Nontargeted Identification of Organic Components in Fine Particulate Matter Related to Lung Tumor Metastasis Based on an Adverse Outcome Pathway Strategy.

Emerging studies implicate fine particulate matter (PM 2.5 ) and its organic components (OCs) as urgent hazard factors for lung cancer progression in nonsmokers. Establishing the adverse outcome pathway (AOP)-directed nontargeted identification method, this study aimed to explore whether PM 2.5 exposure in coal-burning areas promoted lung tumor metastasis and how we identify its effective OCs to support traceability and control of regional PM 2.5 pollution. First, we used a nude mouse model of lung cancer for PM 2.5 exposure and found that the exposure significantly promoted the hematogenous metastases of A549-Luc cells in lung tissues and the adverse outcomes (AOs), with key events (KEs) including the changed expression of epithelial-mesenchymal transition (EMT) markers, such as suppression of E-cad and increased expression of Fib.
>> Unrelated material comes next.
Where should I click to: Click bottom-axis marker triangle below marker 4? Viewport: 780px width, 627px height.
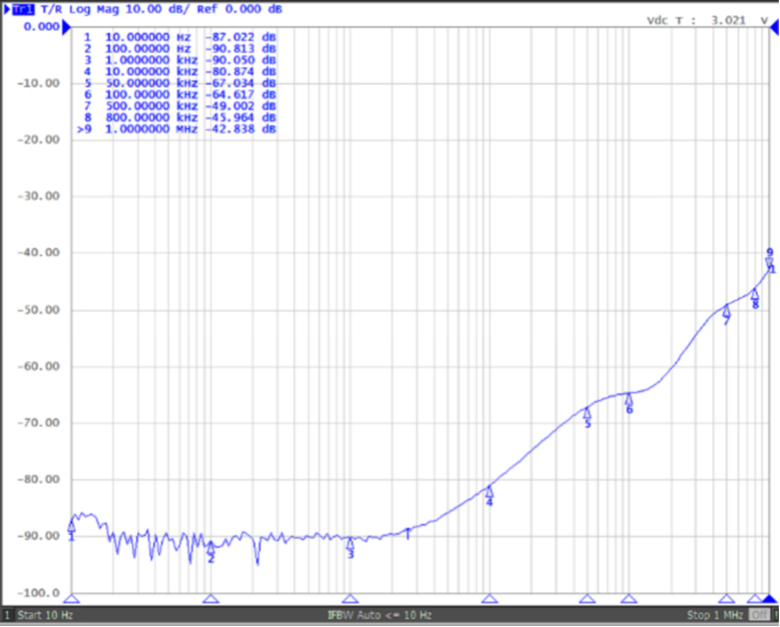pyautogui.click(x=489, y=599)
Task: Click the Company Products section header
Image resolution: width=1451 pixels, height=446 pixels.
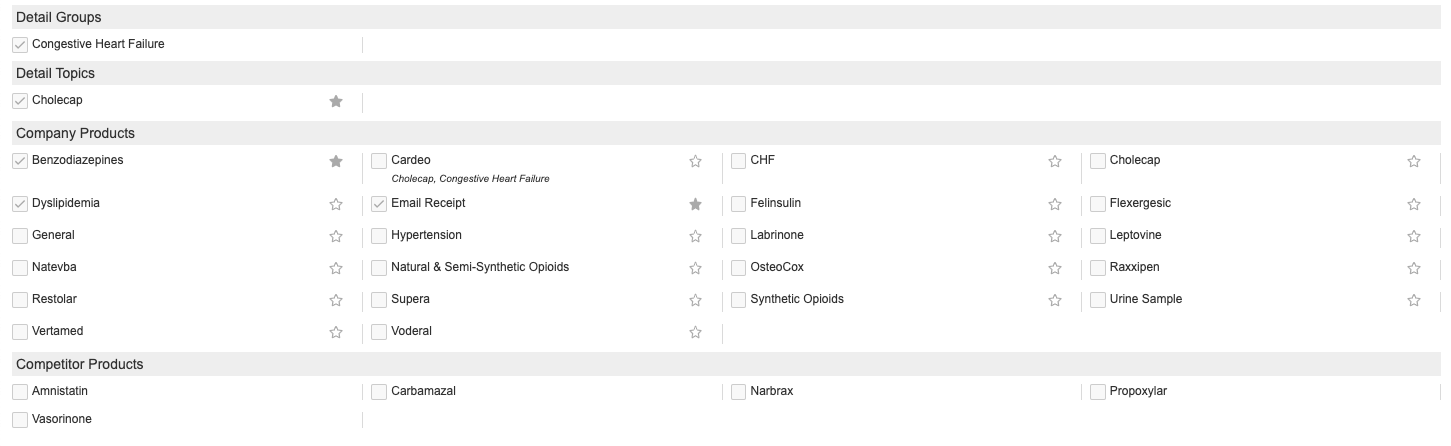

Subsequently, using AOs and KEs as adverse outcome directors, we identified a total of 35 candidate chemicals based on the in vitro model and nontargeted analysis. Among them, tributyl phosphate (C 12 H 27 O 4 P), 2-bromotetradecane (C 14 H 29 Br), and methyl decanoate (C 11 H 22 O 2 ) made greater contributions to the AOs. Finally, we clarified the interactions between these OCs and EMT-activating transcription factors (EMT-ATFs) as the molecular initiation event (MIE) to support the feasibility of the above identification strategy. The present study updates a new framework for identifying tumor metastasis-promoting OCs in PM 2.5 and provides solid data for screening out chemicals that need priority control in polluted areas posing higher lung cancer risk.